§ **WHAT THE TASK REQUIRES**
Convert the listing into a JSON list of strings, starting at its first line and ending at the line that contains "point(313,266)", with one string per line. Skip blank lines and omit the pictures.

[Begin THE RECORDS]

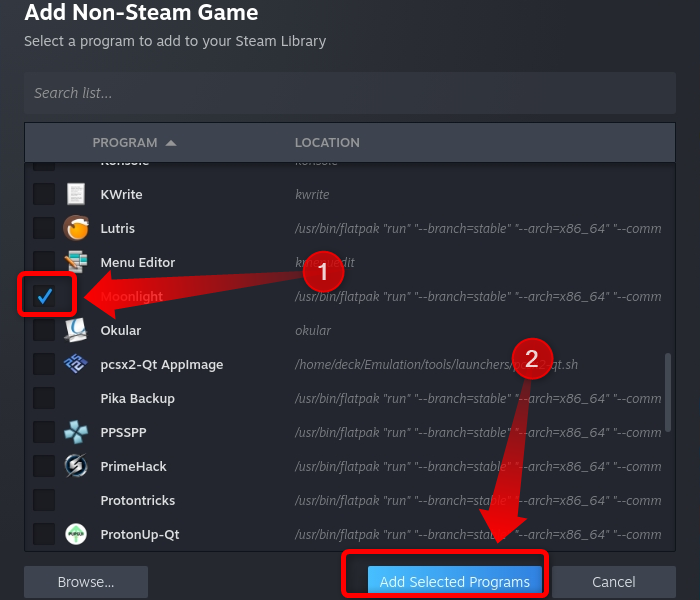Image resolution: width=700 pixels, height=600 pixels.
Task: Check the Lutris checkbox
Action: coord(44,228)
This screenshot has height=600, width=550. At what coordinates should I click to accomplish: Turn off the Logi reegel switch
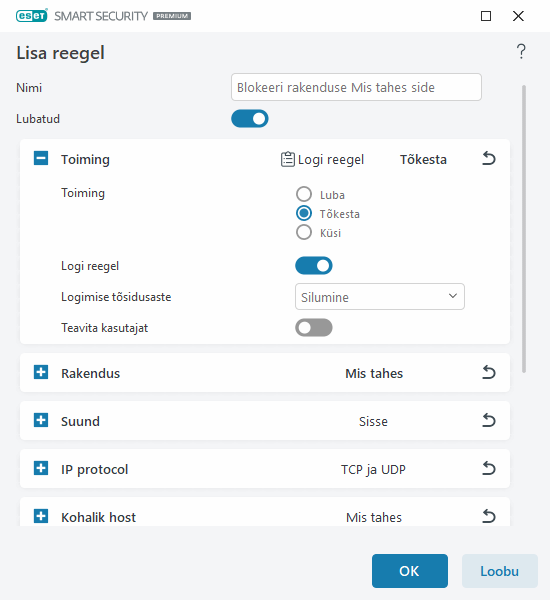point(313,266)
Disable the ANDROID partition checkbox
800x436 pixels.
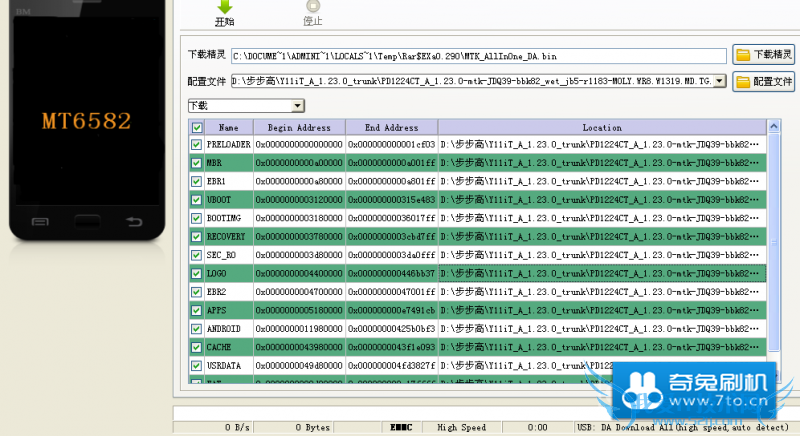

[End THE RECORDS]

§ **RESULT BELOW**
[
  "Image resolution: width=700 pixels, height=600 pixels.",
  "Task: Check the Lutris checkbox",
  "Action: coord(44,228)",
  "This screenshot has height=600, width=550. At what coordinates should I click to accomplish: Turn off the Logi reegel switch",
  "point(313,266)"
]